Isso é algo que Steve Preeg e seus colegas da Digital Domain (uma produtora de pós-produção de filmes em Los Angeles) sabem muito bem. Eles foram responsáveis ​​por criar o que muitos consideram o primeiro rosto convincentemente realista animado por computador: o de Brad Pitt no filme de 2008, The Curious Case of Benjamin Button . Se você viu o filme, você pode ter tido a sensação de que os gráficos por computador foram usados ​​para criar o efeito de um velho rosto de Brad Pitt em um corpo pequeno. Mas, você provavelmente não estava ciente de que, durante os primeiros 50 minutos do filme, você nunca viu o rosto real de Pitt. Em vez disso, você viu um rosto de computador puramente animado – um rosto tão realista, que enganava outros animadores. Benjamin Button é amplamente considerado o primeiro personagem animado a percorrer o estranho vale.

Steve Preeg e seu grupo foram bem-sucedidos e ganharam um Oscar, por sua adoção de novas tecnologias e sua extraordinária atenção aos detalhes – incluindo a restrição total ou absoluta do vale estranho. De acordo com Preeg: "Foi um processo constante de consertar um problema, e depois percebendo algo mais. Alguém notaria que a iluminação no rosto de Benjamin não correspondia perfeitamente com o plano de fundo. Nós voltaríamos, corrigi-lo e depois percebemos que a pele não parecia bem quando ele virou a cabeça. O estranho vale é um lugar maligno e malvado ".

Com justiça ao Beatles Rock Band, os criadores do jogo certamente não tinham o orçamento e os recursos oferecidos pelo grupo de Preeg.
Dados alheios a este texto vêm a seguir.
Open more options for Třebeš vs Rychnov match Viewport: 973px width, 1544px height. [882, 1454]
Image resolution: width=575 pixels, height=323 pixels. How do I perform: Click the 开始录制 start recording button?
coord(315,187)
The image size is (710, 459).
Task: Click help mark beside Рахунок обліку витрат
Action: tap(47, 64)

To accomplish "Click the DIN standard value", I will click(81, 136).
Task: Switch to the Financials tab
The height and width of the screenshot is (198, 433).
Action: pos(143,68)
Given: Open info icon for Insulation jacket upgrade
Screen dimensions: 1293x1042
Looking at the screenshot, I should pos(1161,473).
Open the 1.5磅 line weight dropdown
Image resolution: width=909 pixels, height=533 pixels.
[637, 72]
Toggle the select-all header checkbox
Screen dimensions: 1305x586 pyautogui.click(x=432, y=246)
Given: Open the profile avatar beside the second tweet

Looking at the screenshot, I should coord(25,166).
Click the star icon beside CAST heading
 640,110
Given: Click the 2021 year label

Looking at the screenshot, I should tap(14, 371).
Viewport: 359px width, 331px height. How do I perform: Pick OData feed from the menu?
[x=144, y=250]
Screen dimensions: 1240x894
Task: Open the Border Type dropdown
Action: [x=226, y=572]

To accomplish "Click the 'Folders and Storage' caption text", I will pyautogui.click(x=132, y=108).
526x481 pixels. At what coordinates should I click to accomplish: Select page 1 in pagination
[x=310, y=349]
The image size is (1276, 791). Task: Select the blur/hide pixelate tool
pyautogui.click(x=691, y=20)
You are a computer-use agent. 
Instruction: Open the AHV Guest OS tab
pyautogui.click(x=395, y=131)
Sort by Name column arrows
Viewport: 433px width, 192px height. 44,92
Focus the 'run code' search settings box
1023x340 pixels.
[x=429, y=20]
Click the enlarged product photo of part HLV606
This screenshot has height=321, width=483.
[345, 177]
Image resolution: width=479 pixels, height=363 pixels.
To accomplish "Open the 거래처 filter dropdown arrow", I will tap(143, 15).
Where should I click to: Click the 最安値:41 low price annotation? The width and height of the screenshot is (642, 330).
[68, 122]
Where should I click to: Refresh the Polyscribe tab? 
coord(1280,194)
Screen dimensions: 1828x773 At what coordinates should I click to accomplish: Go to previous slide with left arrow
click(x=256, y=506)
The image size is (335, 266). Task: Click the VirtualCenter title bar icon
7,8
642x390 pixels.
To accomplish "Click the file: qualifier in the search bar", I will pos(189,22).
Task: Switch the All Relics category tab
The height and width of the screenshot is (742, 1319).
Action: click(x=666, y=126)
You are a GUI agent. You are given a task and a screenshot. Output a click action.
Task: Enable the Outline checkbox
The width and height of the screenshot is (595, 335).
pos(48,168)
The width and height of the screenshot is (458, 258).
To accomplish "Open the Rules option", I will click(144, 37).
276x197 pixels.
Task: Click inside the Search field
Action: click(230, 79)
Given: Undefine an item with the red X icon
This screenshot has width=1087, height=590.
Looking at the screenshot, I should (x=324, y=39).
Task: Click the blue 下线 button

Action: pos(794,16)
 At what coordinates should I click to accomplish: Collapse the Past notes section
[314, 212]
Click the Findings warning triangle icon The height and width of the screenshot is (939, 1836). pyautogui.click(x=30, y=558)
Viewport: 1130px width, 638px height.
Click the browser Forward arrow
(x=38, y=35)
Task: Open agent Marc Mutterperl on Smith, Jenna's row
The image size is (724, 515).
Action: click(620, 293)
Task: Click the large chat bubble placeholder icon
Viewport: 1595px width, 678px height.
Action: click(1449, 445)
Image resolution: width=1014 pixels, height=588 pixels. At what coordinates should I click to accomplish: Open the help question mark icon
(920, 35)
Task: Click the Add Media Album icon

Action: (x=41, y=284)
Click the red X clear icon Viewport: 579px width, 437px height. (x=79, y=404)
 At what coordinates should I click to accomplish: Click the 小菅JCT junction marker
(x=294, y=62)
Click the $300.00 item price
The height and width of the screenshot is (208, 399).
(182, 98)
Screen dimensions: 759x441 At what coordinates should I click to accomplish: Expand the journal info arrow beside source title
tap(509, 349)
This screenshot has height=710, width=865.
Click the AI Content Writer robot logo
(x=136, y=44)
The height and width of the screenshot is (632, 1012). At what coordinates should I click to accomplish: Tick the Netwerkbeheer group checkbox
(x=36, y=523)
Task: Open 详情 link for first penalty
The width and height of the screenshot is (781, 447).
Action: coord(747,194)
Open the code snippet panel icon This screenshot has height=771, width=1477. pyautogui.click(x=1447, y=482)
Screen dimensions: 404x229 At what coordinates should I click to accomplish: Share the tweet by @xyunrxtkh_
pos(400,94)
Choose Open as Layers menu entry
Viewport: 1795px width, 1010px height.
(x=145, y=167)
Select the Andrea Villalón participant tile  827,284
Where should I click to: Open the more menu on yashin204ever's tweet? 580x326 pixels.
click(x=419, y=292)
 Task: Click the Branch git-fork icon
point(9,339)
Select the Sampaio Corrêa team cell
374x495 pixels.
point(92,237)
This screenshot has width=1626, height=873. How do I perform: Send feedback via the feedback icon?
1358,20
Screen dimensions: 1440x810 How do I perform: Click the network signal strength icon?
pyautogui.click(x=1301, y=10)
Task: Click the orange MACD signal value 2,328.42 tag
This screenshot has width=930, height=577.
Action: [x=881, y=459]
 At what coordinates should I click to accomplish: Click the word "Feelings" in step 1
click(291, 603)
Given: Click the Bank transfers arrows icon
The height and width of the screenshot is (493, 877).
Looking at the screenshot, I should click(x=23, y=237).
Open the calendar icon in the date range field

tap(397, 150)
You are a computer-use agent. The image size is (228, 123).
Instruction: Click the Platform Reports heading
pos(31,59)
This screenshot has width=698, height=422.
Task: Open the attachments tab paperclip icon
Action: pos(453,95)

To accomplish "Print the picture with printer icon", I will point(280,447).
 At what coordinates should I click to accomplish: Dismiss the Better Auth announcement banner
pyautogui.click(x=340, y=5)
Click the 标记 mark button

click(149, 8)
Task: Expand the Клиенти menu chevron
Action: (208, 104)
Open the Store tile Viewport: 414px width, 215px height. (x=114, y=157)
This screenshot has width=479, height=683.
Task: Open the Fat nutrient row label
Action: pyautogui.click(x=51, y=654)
Em vez disso, os animadores do jogo supostamente renderam os rostos dos Beatles um pouco de cartoon-ish para não chamar a atenção para suas semelhanças quase humanas. Ainda assim, nossos cérebros hiper-seletivos não podem deixar de notar quando os rostos animados não estão bem, permitindo que muito poucos personagens atravessem o que Steve Preeg chama de "o estranho vale da morte".

Lawrence Rosenblum é professor de psicologia na Universidade da Califórnia, Riverside. Ele estuda percepção de fala multimodal e percepção auditiva geral. Seu livro sobre nossas habilidades perceptivas implícitas, "Veja o que estou dizendo: os poderes extraordinários dos nossos cinco sentidos" (www.lawrencerosenblum.com) serão publicados pela Norton Press em março.

Referências

Ge, L., Luo, J., Nishimura, M., & Lee, J. (2003). A impressão duradoura do Presidente Mao: Hiperfidelidade da memória de rosto familiar. Percepção, 32, 601-614.

Green, RD, MacDorman, KF, Ho, C.-C., & Vasudevan, SK (2008). Sensibilidade às proporções de faces que variam de semelhança humana. Computadores em Comportamento Humano, 24, 2456-2474.

Mori, M. (1970). O estranho vale. Energia, 7 (4), 33-35.

Young, AW (1998). Cara e mente . Oxford: Oxford University Press.